Uma vez por semana, os estudantes e mobilizadores dos abrigos se reúnem por meio de videoconferência com seus monitores e discutem diversos temas essenciais para a adolescência em tempos de Covid-19, como o aumento de casos de violência e os efeitos na saúde mental de meninas e meninos. “O projeto é muito bom porque trata de temas que as pessoas têm vivido ou ouvido falar no seu dia a dia, como a violência sexual e, agora, o coronavírus”, conta Leicarys.

três jovens estão em pé, em frente a uma casa, eles usam máscaras. dois deles seguram uma camiseta azul do projeto.
Coletivo Mosaico/Virginia Albuquerque
Leicarys Zapata recebe o kit de materiais para se envolver no combate ao coronavírus e os seus efeitos na vida de crianças e adolescentes.

Ao longo dos dias, os estudantes também recebem mensagens de enfrentamento da Covid-19 por meio de aplicativos de mensagens, em espanhol e em português, que são repassadas por eles mesmos para suas redes de amigos e familiares. Foi assim, também, que surgiram os Super Move, super-heróis criados para disseminar as mensagens do projeto com informações úteis sobre a Covid-19, como o uso correto de máscaras e a lavagem de mãos, e temas como saúde mental de crianças e adolescentes e prevenção a casos de violência de abuso.

Apesar de sentir falta do contato presencial com os colegas, Leicarys se sente feliz em poder seguir com o trabalho digitalmente. “Gosto muito de participar, para que outras pessoas possam ver o papel que cada um tem e saibam do que estamos falando. Não vi ninguém ficar para trás, todos estamos investigando, participando, falando, jogando e gerando criatividade nesta quarentena,” conta.

Ajudando a promover a integração
O brasileiro Fagner Almeida é estudante de sociologia e atua como um dos oito monitores que engajam estudantes de escolas públicas no projeto. Por meio do grupo que coordena, que tem aumentado cada vez mais desde o começo do isolamento social, ele ajuda a promover ações integradas com adolescentes e jovens dos dois países. “Quinze aceitaram no começo, e hoje já participam cerca de 30 a 40 alunos. Destes, 10 são migrantes”, celebra.

::::

__ATIVIDADES__
• A. Responda, com base no texto sobre o projeto:
(i) Com que frequência os estudantes e mobilizadores dos abrigos se reúnem com seus monitores?
(ii) Em quais idiomas os estudantes recebem as mensagens de enfrentamento da Covid-19?
(iii) Quantos monitores engajam estudantes de escolas públicas no projeto?
• B. Extraia do texto sobre o projeto, sem alterações, o trecho que vai de "Coletivo Mosaico/Virginia Albuquerque" até "violência de abuso.", inclusive.

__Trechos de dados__

::::

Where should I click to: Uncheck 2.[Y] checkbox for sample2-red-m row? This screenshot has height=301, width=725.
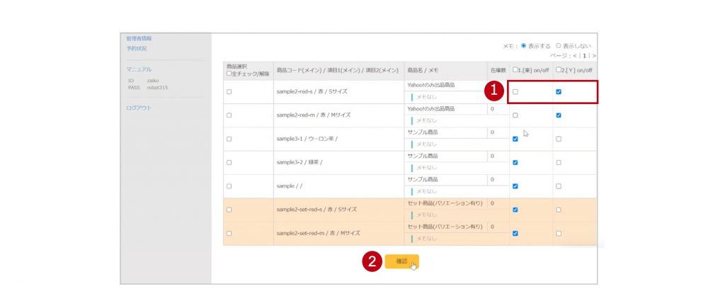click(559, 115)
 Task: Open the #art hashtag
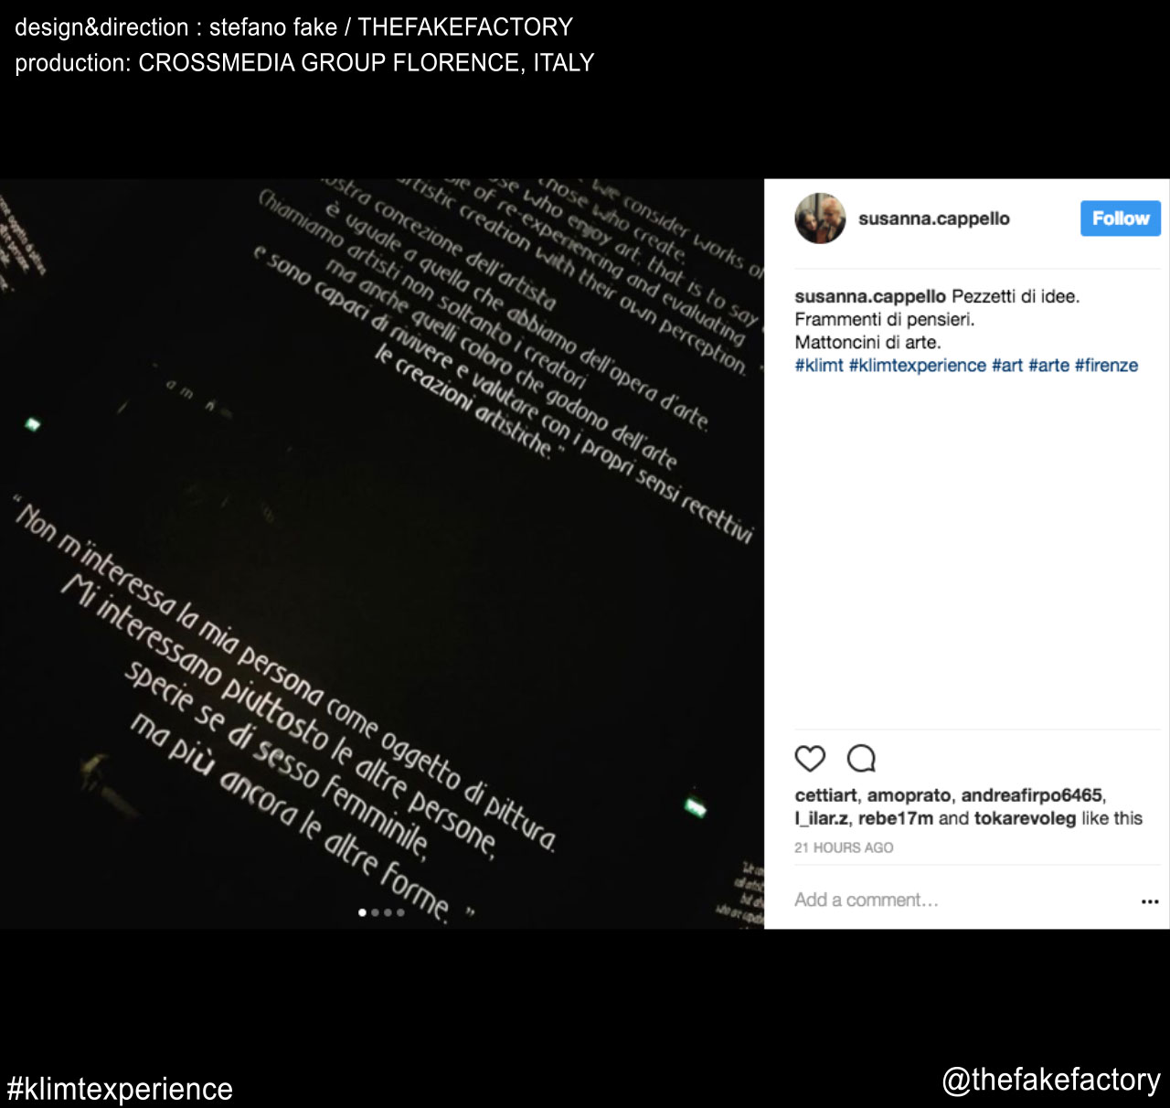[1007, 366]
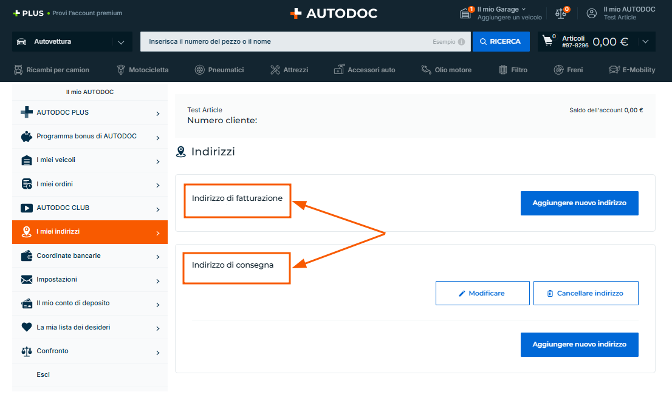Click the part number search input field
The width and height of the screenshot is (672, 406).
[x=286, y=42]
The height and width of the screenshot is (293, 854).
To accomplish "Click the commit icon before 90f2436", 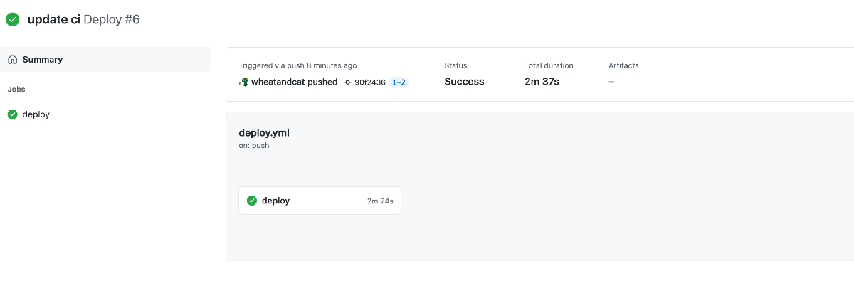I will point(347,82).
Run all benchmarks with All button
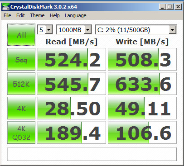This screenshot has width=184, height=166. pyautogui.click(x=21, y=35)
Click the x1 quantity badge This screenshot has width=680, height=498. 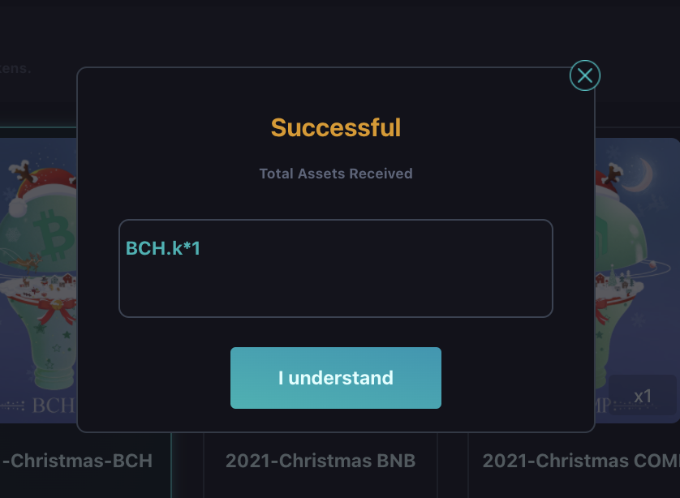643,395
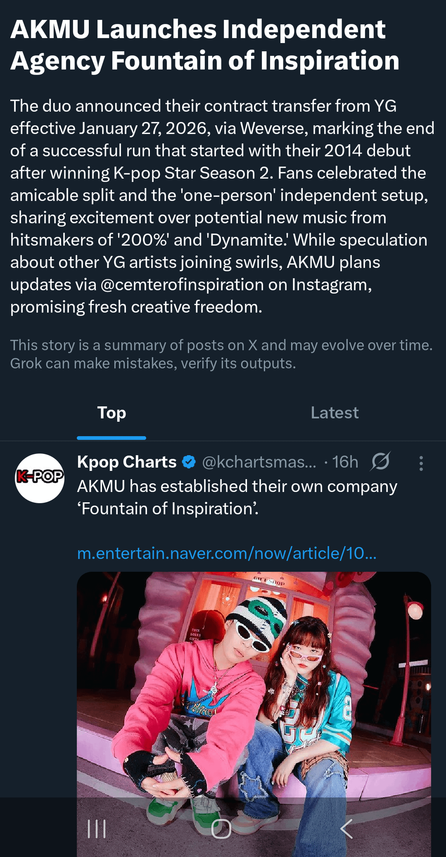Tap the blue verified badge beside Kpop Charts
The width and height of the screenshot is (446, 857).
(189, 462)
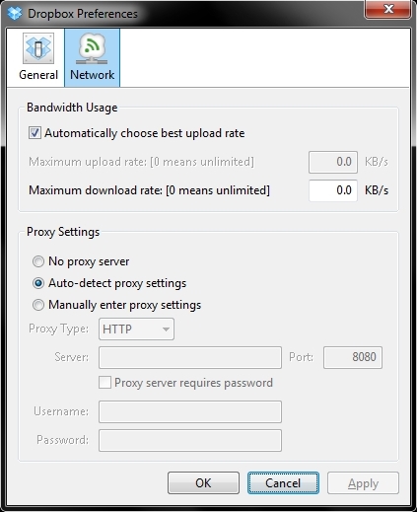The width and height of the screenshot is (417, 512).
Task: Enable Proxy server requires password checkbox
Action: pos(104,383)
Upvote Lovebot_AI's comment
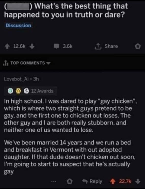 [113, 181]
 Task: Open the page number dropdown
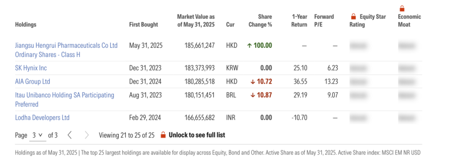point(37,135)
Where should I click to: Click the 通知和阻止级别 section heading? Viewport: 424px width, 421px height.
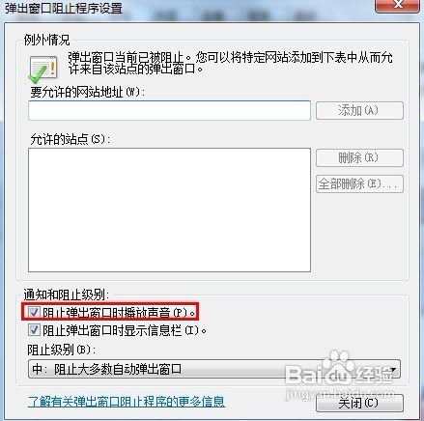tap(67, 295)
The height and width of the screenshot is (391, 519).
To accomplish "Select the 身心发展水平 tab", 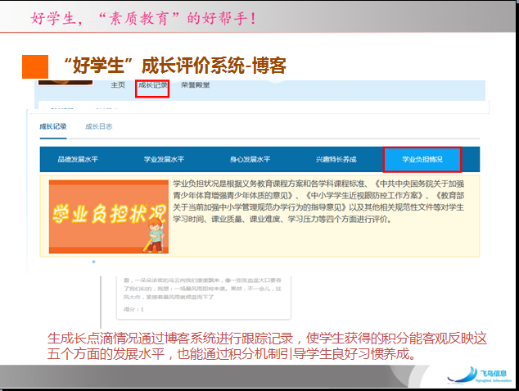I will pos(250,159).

::::

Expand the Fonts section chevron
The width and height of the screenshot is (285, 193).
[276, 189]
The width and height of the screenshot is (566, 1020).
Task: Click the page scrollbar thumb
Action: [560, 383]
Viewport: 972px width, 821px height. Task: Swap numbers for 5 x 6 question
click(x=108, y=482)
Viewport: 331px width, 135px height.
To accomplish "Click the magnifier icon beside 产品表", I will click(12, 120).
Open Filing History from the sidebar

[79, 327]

::::

__RESPOSTAS DAS ATIVIDADES__
• A.
(i) Uma vez por semana.
(ii) Em espanhol e em português.
(iii) Oito.

• B.
Coletivo Mosaico/Virginia Albuquerque
Leicarys Zapata recebe o kit de materiais para se envolver no combate ao coronavírus e os seus efeitos na vida de crianças e adolescentes.

Ao longo dos dias, os estudantes também recebem mensagens de enfrentamento da Covid-19 por meio de aplicativos de mensagens, em espanhol e em português, que são repassadas por eles mesmos para suas redes de amigos e familiares. Foi assim, também, que surgiram os Super Move, super-heróis criados para disseminar as mensagens do projeto com informações úteis sobre a Covid-19, como o uso correto de máscaras e a lavagem de mãos, e temas como saúde mental de crianças e adolescentes e prevenção a casos de violência de abuso.